- [Pixel coordinate grounding data]:
^^^^^^^^^^^^^^^^
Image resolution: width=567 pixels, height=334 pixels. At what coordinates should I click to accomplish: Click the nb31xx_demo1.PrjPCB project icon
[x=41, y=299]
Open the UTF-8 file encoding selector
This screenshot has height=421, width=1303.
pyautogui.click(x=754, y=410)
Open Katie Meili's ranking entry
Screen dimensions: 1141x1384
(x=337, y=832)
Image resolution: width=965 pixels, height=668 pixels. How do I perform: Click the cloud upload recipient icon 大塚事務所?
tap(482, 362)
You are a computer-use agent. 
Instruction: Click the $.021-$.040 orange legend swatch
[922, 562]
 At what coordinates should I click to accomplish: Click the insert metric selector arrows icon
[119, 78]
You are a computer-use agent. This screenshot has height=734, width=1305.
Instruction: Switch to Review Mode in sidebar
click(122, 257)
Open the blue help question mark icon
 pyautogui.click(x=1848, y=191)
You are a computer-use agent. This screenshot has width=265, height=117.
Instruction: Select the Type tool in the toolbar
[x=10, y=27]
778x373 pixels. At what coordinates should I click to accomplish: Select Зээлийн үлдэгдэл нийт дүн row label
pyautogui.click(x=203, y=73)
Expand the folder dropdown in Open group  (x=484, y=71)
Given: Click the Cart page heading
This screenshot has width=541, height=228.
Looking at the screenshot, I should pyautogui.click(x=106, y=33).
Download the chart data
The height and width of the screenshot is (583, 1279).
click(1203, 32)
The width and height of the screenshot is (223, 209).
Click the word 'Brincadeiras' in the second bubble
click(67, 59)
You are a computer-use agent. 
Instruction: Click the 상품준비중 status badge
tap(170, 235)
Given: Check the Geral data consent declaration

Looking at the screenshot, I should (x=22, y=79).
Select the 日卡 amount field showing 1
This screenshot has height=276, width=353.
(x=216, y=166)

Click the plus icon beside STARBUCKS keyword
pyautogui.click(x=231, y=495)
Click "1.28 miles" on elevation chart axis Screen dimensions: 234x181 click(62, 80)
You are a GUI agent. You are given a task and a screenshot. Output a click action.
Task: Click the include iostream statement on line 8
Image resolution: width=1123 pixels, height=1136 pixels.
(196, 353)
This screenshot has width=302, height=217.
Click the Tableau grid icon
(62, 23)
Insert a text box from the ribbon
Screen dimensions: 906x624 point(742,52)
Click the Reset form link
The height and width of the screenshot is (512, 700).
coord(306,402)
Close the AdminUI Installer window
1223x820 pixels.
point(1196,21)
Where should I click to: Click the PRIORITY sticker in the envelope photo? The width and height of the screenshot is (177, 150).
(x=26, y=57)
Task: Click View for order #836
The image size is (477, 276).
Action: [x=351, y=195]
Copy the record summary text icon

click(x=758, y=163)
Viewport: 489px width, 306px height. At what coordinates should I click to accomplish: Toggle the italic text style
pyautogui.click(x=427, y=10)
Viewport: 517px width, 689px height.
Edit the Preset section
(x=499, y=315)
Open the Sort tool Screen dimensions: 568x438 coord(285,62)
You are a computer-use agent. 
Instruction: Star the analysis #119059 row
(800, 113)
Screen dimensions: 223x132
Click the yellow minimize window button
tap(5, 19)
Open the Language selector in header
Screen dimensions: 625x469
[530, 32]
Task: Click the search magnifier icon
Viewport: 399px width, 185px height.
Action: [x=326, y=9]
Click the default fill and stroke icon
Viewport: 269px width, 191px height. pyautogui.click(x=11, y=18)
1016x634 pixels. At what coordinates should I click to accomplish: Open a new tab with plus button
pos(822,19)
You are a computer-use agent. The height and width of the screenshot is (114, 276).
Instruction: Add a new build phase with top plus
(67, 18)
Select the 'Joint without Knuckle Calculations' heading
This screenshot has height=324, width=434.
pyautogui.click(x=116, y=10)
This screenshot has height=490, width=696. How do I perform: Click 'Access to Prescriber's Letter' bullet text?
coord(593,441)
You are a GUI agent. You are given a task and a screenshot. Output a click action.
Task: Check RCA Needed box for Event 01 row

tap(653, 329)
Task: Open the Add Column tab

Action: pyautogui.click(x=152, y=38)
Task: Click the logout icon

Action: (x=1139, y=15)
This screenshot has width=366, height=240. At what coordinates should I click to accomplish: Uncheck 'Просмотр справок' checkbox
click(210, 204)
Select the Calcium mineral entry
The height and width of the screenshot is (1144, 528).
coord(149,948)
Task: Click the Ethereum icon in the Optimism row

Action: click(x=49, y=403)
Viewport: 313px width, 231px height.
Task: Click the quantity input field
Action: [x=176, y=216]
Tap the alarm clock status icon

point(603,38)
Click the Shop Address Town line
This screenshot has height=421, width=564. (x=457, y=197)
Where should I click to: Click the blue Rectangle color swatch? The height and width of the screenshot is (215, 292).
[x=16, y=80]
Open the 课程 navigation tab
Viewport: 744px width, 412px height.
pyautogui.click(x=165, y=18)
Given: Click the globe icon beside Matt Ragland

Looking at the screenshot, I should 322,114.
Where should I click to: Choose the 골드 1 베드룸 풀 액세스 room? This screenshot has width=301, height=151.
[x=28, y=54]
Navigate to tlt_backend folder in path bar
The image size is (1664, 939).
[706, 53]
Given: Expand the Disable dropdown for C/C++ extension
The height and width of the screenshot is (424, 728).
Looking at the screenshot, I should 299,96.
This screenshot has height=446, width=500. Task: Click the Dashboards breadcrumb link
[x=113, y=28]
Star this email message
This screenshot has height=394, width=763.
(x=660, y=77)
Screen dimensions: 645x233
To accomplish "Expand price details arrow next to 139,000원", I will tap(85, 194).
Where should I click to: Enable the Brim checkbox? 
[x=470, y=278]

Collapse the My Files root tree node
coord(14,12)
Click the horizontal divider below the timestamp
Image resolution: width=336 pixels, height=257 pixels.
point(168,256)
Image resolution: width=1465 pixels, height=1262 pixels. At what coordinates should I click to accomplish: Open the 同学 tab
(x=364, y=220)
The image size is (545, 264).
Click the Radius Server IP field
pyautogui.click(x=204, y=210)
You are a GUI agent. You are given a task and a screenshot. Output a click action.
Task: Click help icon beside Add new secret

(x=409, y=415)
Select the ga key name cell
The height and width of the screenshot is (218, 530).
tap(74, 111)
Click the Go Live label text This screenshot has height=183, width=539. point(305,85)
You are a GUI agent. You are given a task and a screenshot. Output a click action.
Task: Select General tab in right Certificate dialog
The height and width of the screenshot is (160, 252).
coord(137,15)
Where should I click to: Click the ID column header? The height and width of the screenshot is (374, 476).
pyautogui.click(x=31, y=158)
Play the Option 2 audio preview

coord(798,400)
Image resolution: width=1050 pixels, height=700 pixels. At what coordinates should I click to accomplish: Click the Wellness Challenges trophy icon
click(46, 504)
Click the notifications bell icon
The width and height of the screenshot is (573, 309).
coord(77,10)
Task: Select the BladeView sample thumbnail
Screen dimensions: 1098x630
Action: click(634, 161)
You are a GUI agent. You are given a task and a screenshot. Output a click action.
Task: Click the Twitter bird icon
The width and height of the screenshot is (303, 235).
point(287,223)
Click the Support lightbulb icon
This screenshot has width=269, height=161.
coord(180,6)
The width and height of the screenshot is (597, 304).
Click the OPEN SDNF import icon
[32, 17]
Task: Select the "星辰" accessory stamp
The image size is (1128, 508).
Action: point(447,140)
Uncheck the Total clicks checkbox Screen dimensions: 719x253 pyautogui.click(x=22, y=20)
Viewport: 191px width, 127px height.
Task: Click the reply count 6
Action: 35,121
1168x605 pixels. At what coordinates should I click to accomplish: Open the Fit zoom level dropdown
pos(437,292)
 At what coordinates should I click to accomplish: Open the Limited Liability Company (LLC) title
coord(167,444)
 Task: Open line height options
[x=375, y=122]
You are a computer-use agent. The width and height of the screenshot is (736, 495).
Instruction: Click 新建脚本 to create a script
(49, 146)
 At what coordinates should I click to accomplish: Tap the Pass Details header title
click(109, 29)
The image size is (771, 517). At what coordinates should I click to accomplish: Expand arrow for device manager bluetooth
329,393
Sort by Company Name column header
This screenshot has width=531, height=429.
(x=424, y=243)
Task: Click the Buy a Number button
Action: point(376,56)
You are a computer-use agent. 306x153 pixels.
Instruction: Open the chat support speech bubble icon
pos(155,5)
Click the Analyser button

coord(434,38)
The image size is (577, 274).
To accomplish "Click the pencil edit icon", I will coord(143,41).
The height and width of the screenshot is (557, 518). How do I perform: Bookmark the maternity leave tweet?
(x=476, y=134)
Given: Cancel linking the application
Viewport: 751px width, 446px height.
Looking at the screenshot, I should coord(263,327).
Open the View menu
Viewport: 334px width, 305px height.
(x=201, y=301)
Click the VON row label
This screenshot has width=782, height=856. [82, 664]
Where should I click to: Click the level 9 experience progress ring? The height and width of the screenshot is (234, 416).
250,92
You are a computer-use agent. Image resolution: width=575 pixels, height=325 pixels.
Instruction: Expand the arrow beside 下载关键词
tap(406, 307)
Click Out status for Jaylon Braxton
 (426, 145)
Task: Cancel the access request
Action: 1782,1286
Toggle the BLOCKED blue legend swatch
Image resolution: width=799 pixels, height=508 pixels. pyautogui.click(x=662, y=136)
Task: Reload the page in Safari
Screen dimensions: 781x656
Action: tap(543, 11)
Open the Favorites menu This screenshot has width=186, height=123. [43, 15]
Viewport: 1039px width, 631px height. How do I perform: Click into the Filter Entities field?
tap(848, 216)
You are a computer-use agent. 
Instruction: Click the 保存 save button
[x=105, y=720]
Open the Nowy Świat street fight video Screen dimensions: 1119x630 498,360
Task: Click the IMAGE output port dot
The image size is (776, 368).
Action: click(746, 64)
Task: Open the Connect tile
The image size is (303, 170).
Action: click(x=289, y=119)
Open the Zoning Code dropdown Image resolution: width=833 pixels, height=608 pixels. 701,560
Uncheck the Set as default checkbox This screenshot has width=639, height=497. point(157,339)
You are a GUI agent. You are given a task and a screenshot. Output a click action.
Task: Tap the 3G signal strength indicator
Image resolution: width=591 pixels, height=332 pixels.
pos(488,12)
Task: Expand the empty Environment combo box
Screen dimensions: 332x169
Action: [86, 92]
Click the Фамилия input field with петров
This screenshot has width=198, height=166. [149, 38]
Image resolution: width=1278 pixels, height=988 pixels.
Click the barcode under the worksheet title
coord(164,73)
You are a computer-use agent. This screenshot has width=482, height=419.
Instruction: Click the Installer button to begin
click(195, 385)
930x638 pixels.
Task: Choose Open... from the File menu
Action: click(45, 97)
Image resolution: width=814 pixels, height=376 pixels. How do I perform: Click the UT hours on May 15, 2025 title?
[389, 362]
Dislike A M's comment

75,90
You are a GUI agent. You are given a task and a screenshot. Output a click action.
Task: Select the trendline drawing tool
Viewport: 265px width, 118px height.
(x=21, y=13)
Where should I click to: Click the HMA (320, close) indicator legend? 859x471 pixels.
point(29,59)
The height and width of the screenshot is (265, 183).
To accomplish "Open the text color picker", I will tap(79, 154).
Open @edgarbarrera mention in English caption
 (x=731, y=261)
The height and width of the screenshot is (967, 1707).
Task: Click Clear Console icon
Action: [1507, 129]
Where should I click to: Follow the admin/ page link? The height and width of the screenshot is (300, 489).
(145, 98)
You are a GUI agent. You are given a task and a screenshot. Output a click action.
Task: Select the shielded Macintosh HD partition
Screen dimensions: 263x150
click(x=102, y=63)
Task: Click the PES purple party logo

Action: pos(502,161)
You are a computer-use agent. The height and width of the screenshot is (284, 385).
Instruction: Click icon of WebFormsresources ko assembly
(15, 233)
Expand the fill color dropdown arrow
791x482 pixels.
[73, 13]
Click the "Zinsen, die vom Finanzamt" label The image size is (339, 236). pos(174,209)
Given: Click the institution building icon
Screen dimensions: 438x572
^^^^^^^^^^^^^^^^
- [EXERCISE]:
Among the records above, find each line holding the string "folder" and pull it out.

- [RESPONSE TO THIS TASK]:
Expand the folder dropdown in Open group  (x=484, y=71)
Navigate to tlt_backend folder in path bar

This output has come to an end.